Work to complete: Lines below that hold the word "toggle" must be copied in full.

Data records:
++++++++++++++++++++
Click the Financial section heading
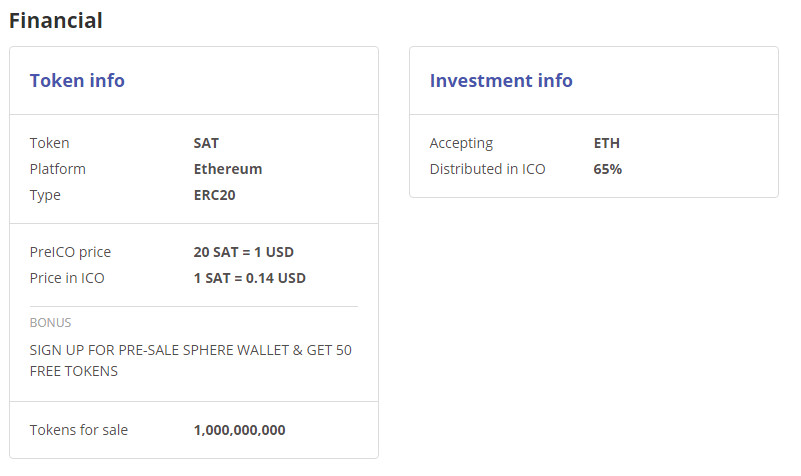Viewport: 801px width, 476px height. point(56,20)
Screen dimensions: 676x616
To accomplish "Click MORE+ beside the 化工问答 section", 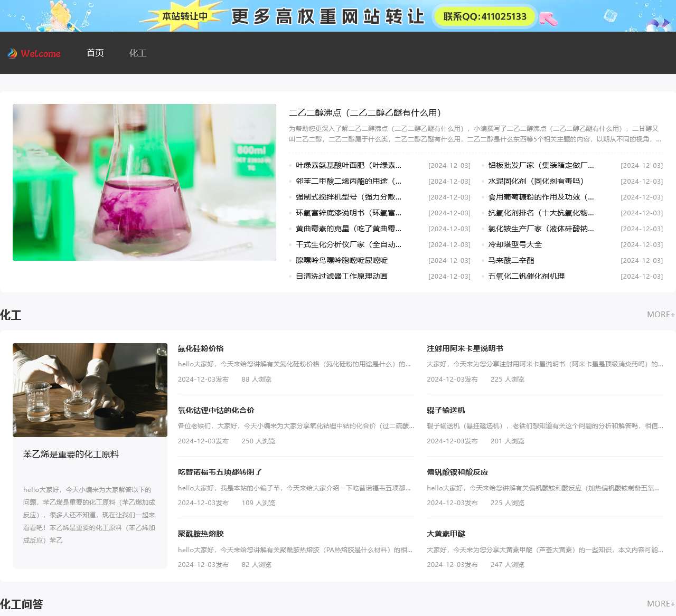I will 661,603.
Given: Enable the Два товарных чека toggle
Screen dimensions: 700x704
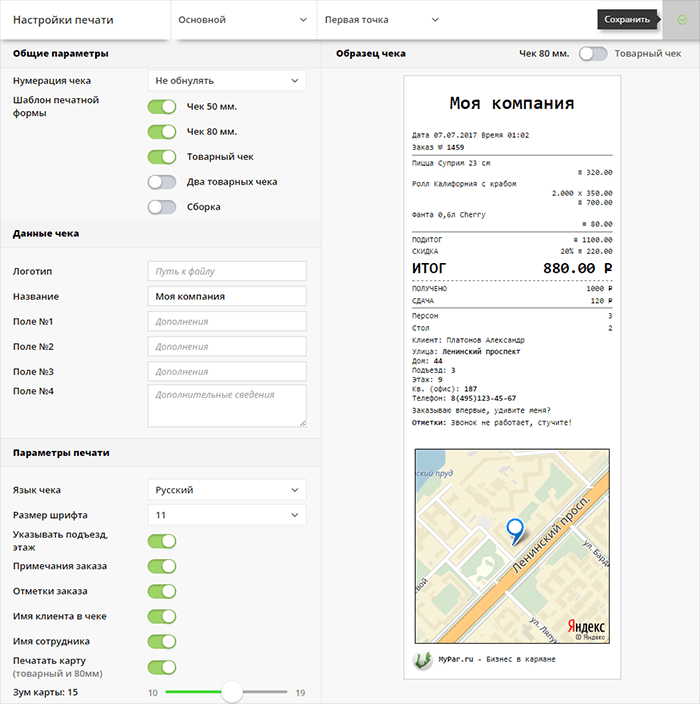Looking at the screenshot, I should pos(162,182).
++++++++++++++++++++
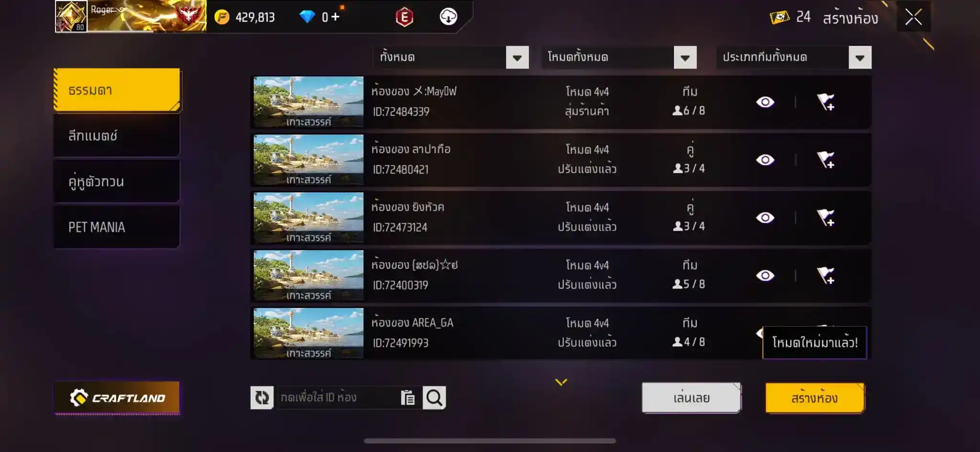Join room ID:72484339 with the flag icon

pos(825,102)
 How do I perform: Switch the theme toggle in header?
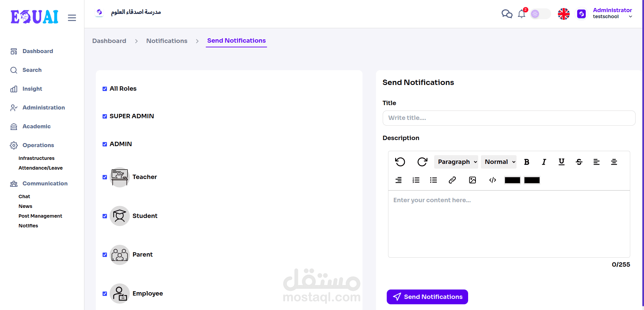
++++++++++++++++++++
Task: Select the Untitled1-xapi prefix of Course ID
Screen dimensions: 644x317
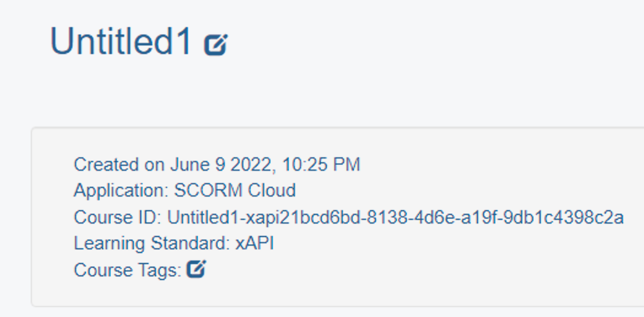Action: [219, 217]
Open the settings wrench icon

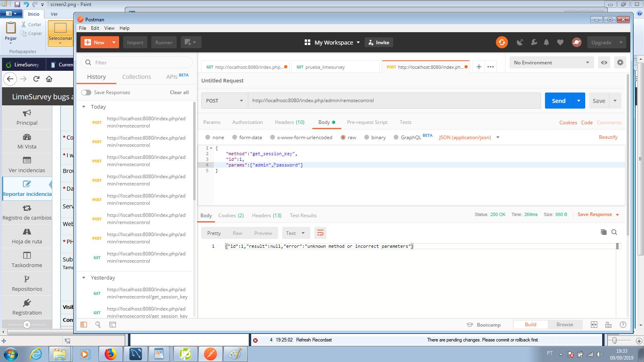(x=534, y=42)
++++++++++++++++++++
Solution to this problem:
Given: Enable the Два товарных чека toggle
 How do I perform: Switch the theme toggle in header?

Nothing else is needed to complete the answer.